Mais l’accord de la COP29, scellé lors de la deuxième nuit de prolongation d’une conférence débutée le 11 novembre, laisse un goût amer à de nombreux participants. Les pays les plus pauvres de la planète et les îles du Pacifique, des Caraïbes et de l’Afrique ont demandé le double, voire plus. Et il a été adopté vers 3 heures du matin après des négociations épuisantes et des rebondissements.
« Aucun pays n’a obtenu tout ce qu’il voulait et nous quittons Bakou avec une montagne de travail à accomplir. Ce n’est donc pas le moment de crier victoire », a déclaré le chef de l’ONU Climat, Simon Stiell.
L’Azerbaïdjan s’est battu pour remporter l’organisation de la conférence, le plus grand événement international organisé par le pays, contre l’Arménie. Mais les déclarations de son président contre la France, les arrestations de militants écologistes et le harcèlement des parlementaires américains à Bakou ont plombé l’ambiance.
Sa gestion des négociations est sévèrement jugée. L’Allemagne lui a reproché sa proximité avec les pays producteurs de pétrole, et les délégués de dizaines de pays en développement ont claqué la porte d’une réunion samedi, affirmant qu’ils n’avaient pas été pleinement consultés.
Bakou a été une « expérience douloureuse », a déclaré Marina Silva, la ministre de l’Environnement du Brésil, qui accueillera la prochaine COP dans un an. Autre couac : l’un des autres textes prévus pour adoption ici, censé approfondir la sortie des énergies fossiles lancée par la COP28 à Dubaï, n’a pas pu être adopté.
Impasse sur les fossiles
Le contexte inédit de cette 29ème COP était une année 2024 qui sera probablement la plus chaude jamais mesurée.
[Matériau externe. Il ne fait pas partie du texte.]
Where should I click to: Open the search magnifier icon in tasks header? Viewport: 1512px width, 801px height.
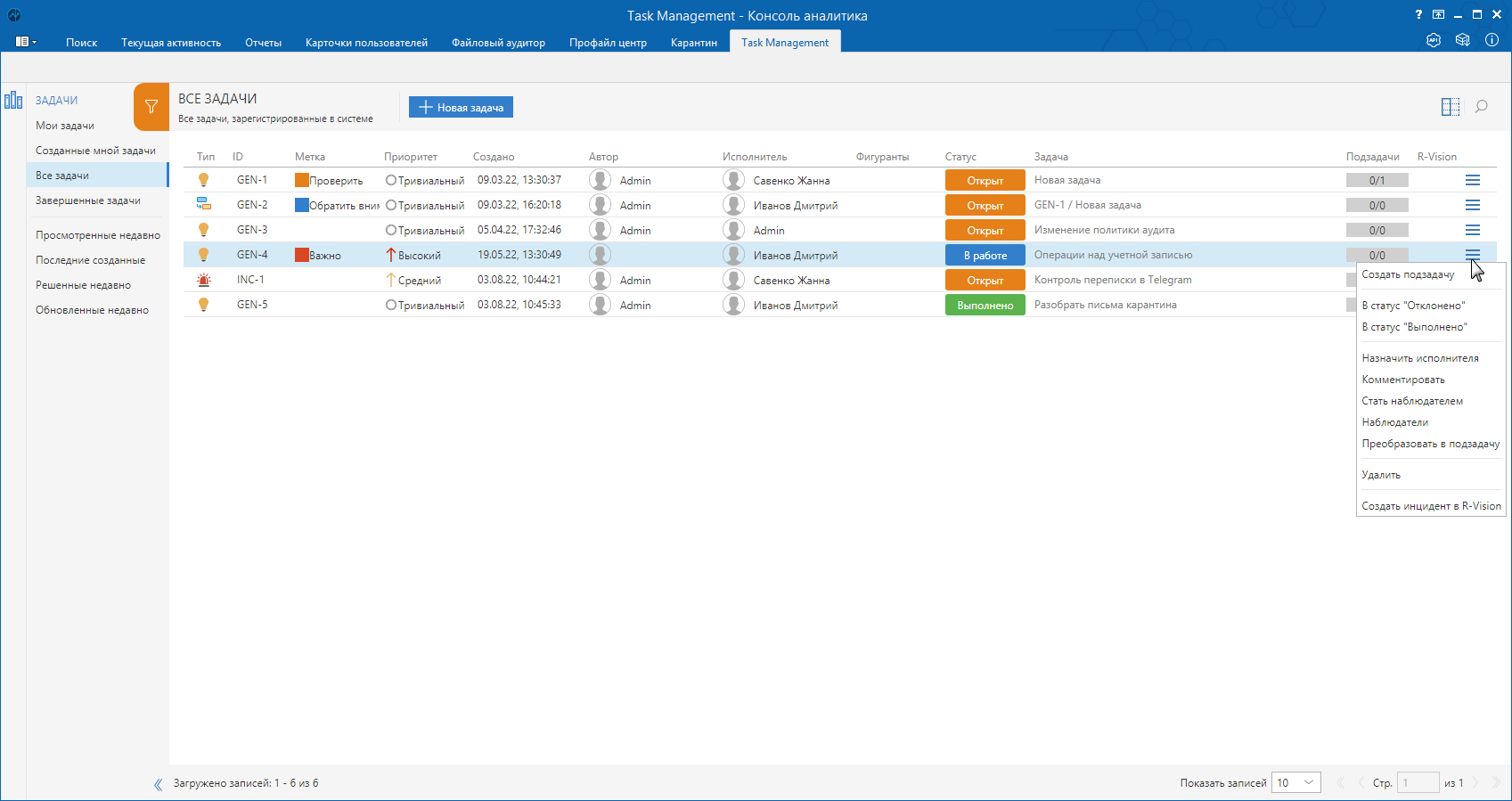pyautogui.click(x=1481, y=107)
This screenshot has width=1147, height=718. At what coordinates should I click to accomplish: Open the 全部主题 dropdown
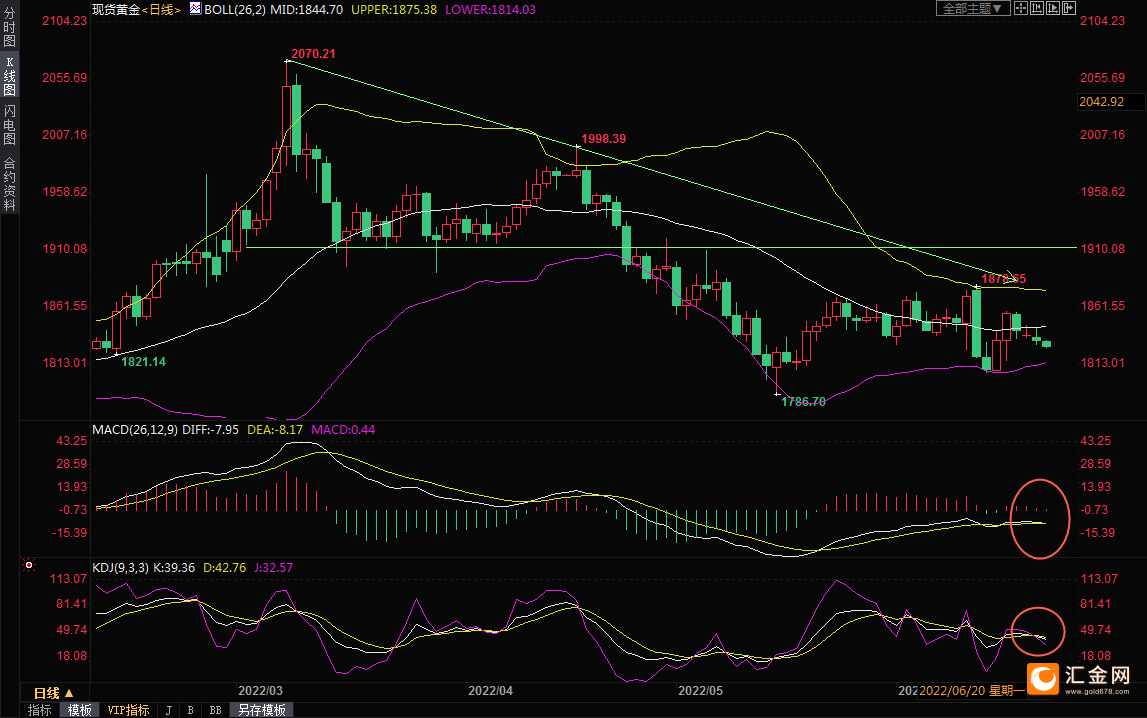pyautogui.click(x=971, y=8)
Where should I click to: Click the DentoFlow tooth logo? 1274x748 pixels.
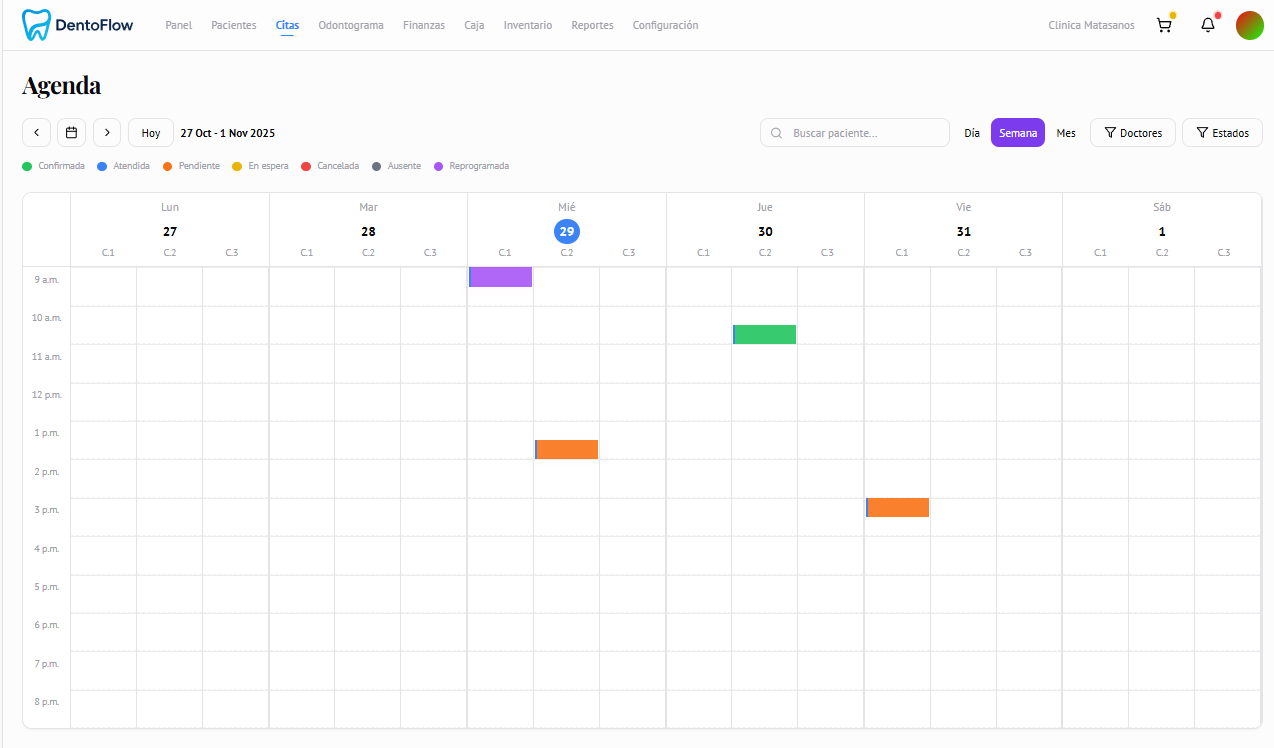[37, 24]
Et, neuf ans après l’accord de Paris, qui vise à limiter le réchauffement climatique à 1,50°C par rapport à l’ère préindustrielle, l’humanité brûlera encore plus de pétrole, de gaz et de charbon que l’an dernier.
En deux semaines de réunions en Azerbaïdjan, des tempêtes ont ravagé les Philippines, au Honduras, l’Espagne a pansé ses plaies après des inondations meurtrières, l’Équateur a déclaré l’état d’urgence nationale en raison de la sécheresse et des incendies.
La déception était attendue depuis plusieurs jours, ce qui n’a pas atténué les réactions des ONG, pour la plupart très négatives.
« Le résultat offre de faux espoirs à ceux qui subissent déjà le poids des catastrophes climatiques », a déclaré Harjeet Singh, militant pour l’Initiative du Traité de non-prolifération des fossiles.
L’accord de Bakou “n’est pas aussi ambitieux que le moment l’exige”, a estimé Laurence Tubiana, architecte de l’accord de Paris, qui a néanmoins noté un motif de satisfaction : “le multilatéralisme est vivant et plus nécessaire que jamais”.